Neither my staff nor I engaged in any improper behavior,” said Ms. Waters, a California Democrat, in a sometimes testy exchange with reporters. “And we did not influence anyone and we did not gain any benefit.”
She also presented a PowerPoint review of documents — essentially a preview of the defense she will offer at her ethics trial. The documents, Ms. Waters argued, proved that any federal assistance provided to OneUnited, the Massachusetts bank her husband still owns stock in, was based on the merits, not any intervention by her office.
“If someone is accused and simply goes into the back room and agrees to some violation even if they are not guilty of it, it would avoid all of the public press, it would be easy on the committee itself,” she said, referring to the House ethics committee. “That is how it normally works. But we feel very strongly we cannot do that.”
The committee has filed three charges against Ms. Waters, accusing her office of intervening on behalf of OneUnited at the height of the recession, after it had lost $50 million on an investment it held in Fannie Mae and Freddie Mac, the federal housing finance agencies. No date has been set for a trial, and that angers Ms. Waters, who has requested that her case be resolved before the November election.
Ms. Waters acknowledged Friday that she called Treasury Secretary Henry M. Paulson Jr. in early September 2008, just after Fannie and Freddie were taken over by the federal government, creating the $50 million losses for OneUnited, and asked him to arrange a meeting with minority bankers to discuss the crisis.
But she said the request was on behalf of all minority banks — not just OneUnited, even if most of the bankers that showed up for the meeting were from OneUnited. That frustrated Mr. Paulson, who later called Ms. Waters back to complain. At that meeting, OneUnited executives made an unusual request for a special $50 million bailout, ethics investigators have charged.
Ms. Waters said regardless of how the meeting turned out, her intent was to help minority banks nationwide.
“For the past 34 years I have served in elected office both at the state and national level, and I have made one of my top priorities opening doors and providing access for small, minority and women businesses,” she said.
Ms. Waters also presented her case that a conversation she had with Representative Barney Frank, Democrat of Massachusetts, about OneUnited took place in late September 2008, after her call to Mr. Paulson, rather than in early September, as ethics investigators have suggested. The ethics investigators have reported that Mr. Frank told Ms. Waters during that conversation to stay away from the matter.
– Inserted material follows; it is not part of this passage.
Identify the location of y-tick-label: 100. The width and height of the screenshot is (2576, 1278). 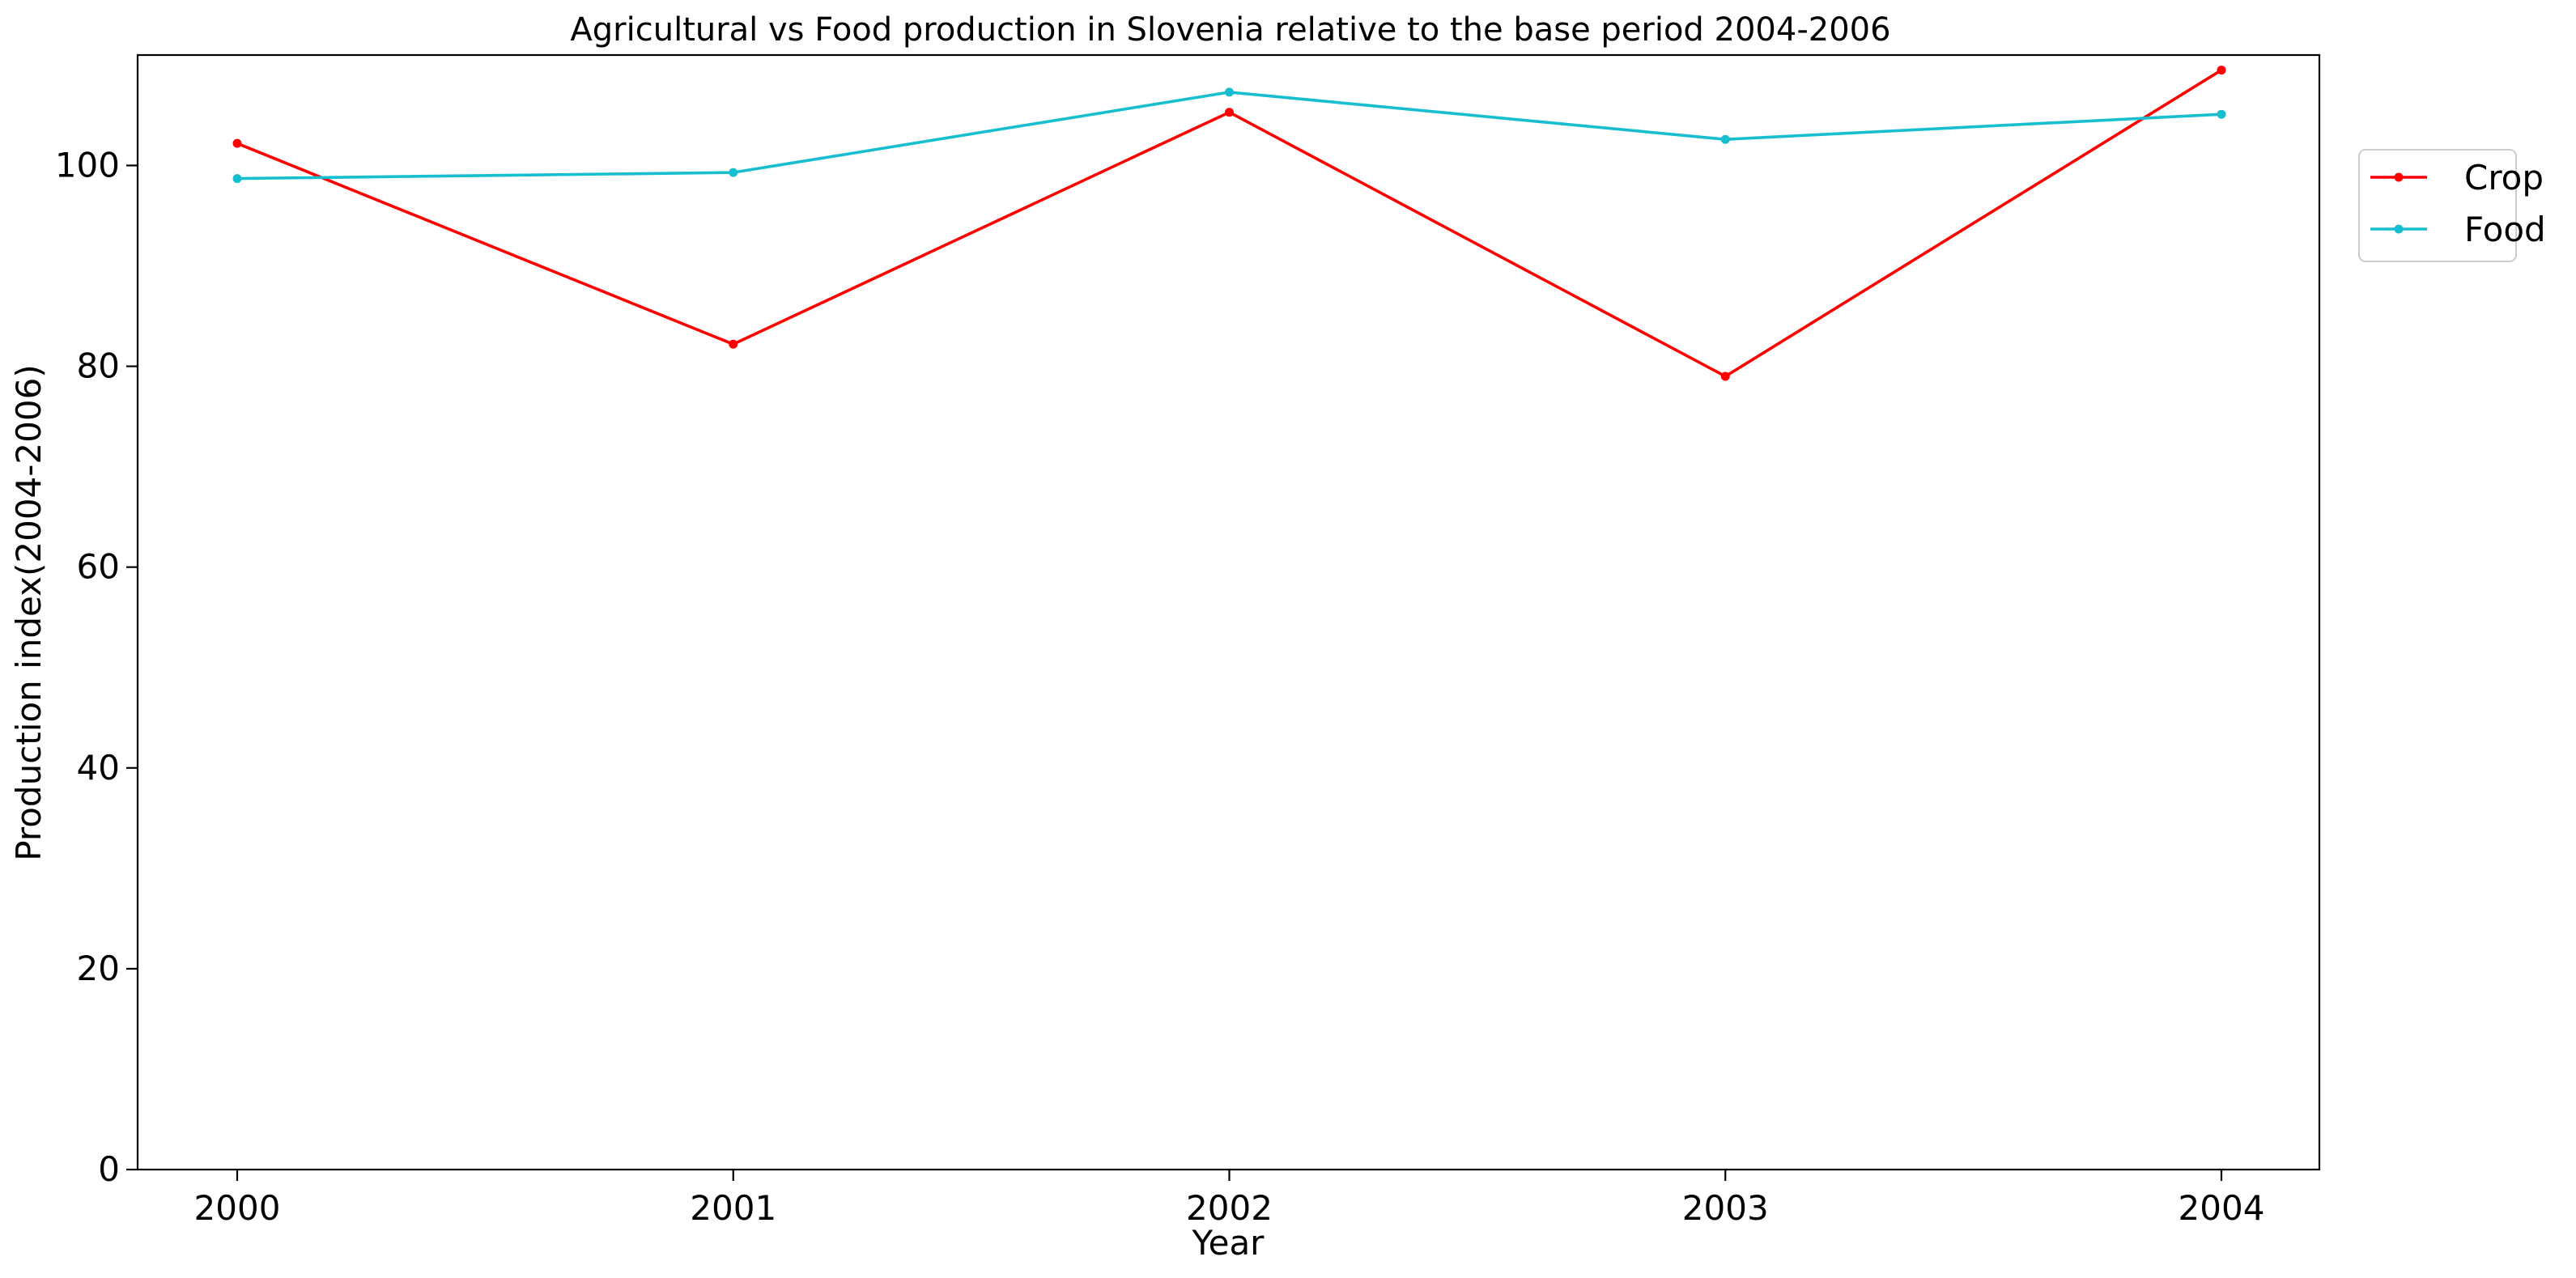
(88, 165).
Ms. Waters said that she realized she had a conflict and approached Mr. Frank only when OneUnited officials appealed to her for help in getting funds from the bank bailout program, which was first proposed by Mr. Paulson on Sept. 19.
“I realized that if they were asking for money that perhaps I should take a distance from that,” Ms. Waters told ethics investigators in a transcript of her interview that her office released Friday. “I told Barney, I can’t deal with that.”